* **STATED GOAL**:
Reproduce the following data line for line, without changing anything.

Word and element pointing data:
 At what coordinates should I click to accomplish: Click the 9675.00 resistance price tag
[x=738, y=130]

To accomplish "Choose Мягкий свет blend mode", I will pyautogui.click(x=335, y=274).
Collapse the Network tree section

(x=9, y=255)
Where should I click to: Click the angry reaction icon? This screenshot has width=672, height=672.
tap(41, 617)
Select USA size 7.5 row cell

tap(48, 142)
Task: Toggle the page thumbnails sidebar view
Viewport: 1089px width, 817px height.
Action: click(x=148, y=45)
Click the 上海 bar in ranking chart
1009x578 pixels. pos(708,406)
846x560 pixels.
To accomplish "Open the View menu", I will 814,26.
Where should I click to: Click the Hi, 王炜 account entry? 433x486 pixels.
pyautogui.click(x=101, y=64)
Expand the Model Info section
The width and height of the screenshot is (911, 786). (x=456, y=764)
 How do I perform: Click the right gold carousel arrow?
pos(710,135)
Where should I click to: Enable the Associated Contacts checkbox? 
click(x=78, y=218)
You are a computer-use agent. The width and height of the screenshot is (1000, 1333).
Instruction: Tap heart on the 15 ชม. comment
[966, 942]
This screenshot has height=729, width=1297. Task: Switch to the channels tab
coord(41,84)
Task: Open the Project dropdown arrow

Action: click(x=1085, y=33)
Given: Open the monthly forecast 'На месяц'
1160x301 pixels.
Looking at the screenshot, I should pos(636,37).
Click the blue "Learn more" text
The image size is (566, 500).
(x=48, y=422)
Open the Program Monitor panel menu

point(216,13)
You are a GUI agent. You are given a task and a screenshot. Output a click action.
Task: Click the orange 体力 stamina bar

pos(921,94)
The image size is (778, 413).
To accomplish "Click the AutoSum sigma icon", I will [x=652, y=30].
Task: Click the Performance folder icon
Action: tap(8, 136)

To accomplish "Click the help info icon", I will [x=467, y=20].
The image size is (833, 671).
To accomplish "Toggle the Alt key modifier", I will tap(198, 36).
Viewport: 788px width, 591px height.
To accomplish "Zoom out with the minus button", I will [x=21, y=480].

* **COMPLETE ANSWER**:
 At what coordinates should I click to accomplish: Click the 9675.00 resistance price tag
[x=738, y=130]

To accomplish "Choose Мягкий свет blend mode", I will pyautogui.click(x=335, y=274).
Collapse the Network tree section

(x=9, y=255)
Where should I click to: Click the angry reaction icon? This screenshot has width=672, height=672.
tap(41, 617)
Select USA size 7.5 row cell

tap(48, 142)
Task: Toggle the page thumbnails sidebar view
Viewport: 1089px width, 817px height.
Action: click(x=148, y=45)
Click the 上海 bar in ranking chart
1009x578 pixels. pos(708,406)
846x560 pixels.
To accomplish "Open the View menu", I will 814,26.
Where should I click to: Click the Hi, 王炜 account entry? 433x486 pixels.
pyautogui.click(x=101, y=64)
Expand the Model Info section
The width and height of the screenshot is (911, 786). (x=456, y=764)
 How do I perform: Click the right gold carousel arrow?
pos(710,135)
Where should I click to: Enable the Associated Contacts checkbox? 
click(x=78, y=218)
You are a computer-use agent. The width and height of the screenshot is (1000, 1333).
Instruction: Tap heart on the 15 ชม. comment
[966, 942]
This screenshot has height=729, width=1297. Task: Switch to the channels tab
coord(41,84)
Task: Open the Project dropdown arrow

Action: click(x=1085, y=33)
Given: Open the monthly forecast 'На месяц'
1160x301 pixels.
Looking at the screenshot, I should pos(636,37).
Click the blue "Learn more" text
The image size is (566, 500).
(x=48, y=422)
Open the Program Monitor panel menu

point(216,13)
You are a GUI agent. You are given a task and a screenshot. Output a click action.
Task: Click the orange 体力 stamina bar

pos(921,94)
The image size is (778, 413).
To accomplish "Click the AutoSum sigma icon", I will [x=652, y=30].
Task: Click the Performance folder icon
Action: tap(8, 136)

To accomplish "Click the help info icon", I will [x=467, y=20].
The image size is (833, 671).
To accomplish "Toggle the Alt key modifier", I will tap(198, 36).
Viewport: 788px width, 591px height.
To accomplish "Zoom out with the minus button", I will [x=21, y=480].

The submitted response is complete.